Par avis du 9 décembre 2013, le Ministère public a informé la
Cour de céans qu'il renonçait à présenter une demande de non-entrée en
matière ou à déclarer un appel joint.
Par avis du 21 janvier 2014 à son défenseur, le président a
informé l'appelant qu'il refusait de citer le témoin de moralité dont il avait
requis l'audition dans son mémoire d'appel, cette mesure d'instruction
n'étant pas nécessaire au traitement de celui-ci.
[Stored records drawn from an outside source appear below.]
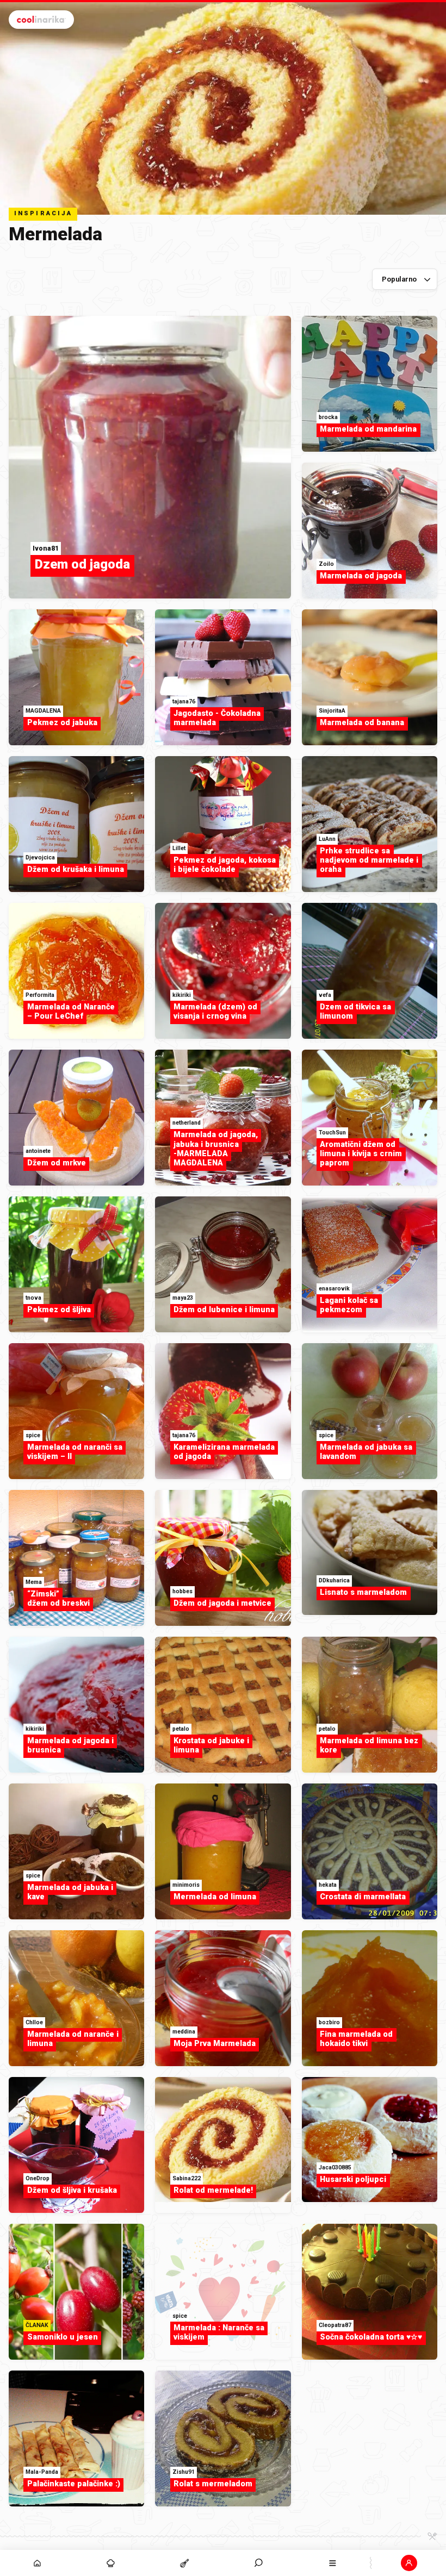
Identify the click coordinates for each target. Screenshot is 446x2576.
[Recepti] (185, 2563)
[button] (259, 2563)
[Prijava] (409, 2563)
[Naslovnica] (37, 2563)
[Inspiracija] (111, 2563)
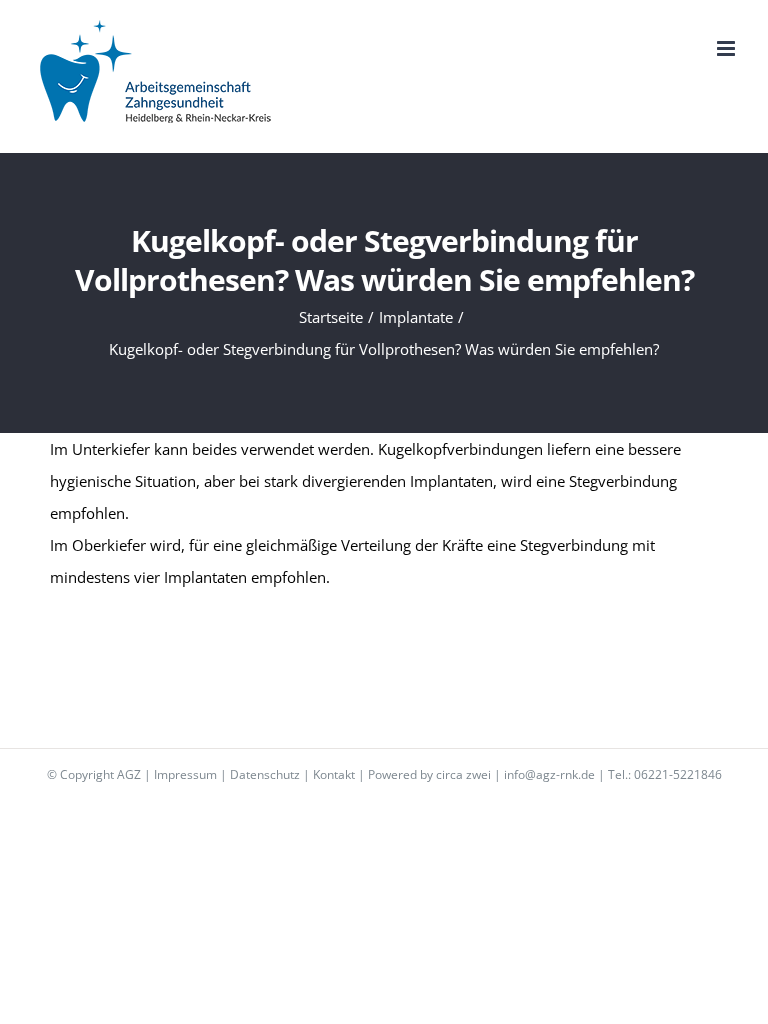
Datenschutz (265, 774)
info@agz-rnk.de (549, 774)
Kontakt (334, 774)
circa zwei (463, 774)
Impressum (185, 774)
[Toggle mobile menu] (727, 48)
Dans une correspondance du 23 janvier 2014 à la Cour de
céans, le procureur a annoncé qu'il renonçait à intervenir à l'audience et
qu'il concluait au rejet de l'appel.
A sa demande, R. a été dispensée de comparaître
personnellement aux débats d'appel.
C.Les faits retenus sont les suivants :
1.Né à Grenade en 1968, divorcé, T.________ a suivi l'école
obligatoire aux Caraïbes, travaillant comme artisan sans formation dès la
fin de celle-ci. Le prévenu est arrivé en Suisse en 2002. Il y a acquis une
formation technique en télécommunication avant de travailler pour divers
opérateurs téléphoniques jusqu'à fin 2013. Il est actuellement à la
recherche d'un emploi et touche des prestations de l'assurance-chômage.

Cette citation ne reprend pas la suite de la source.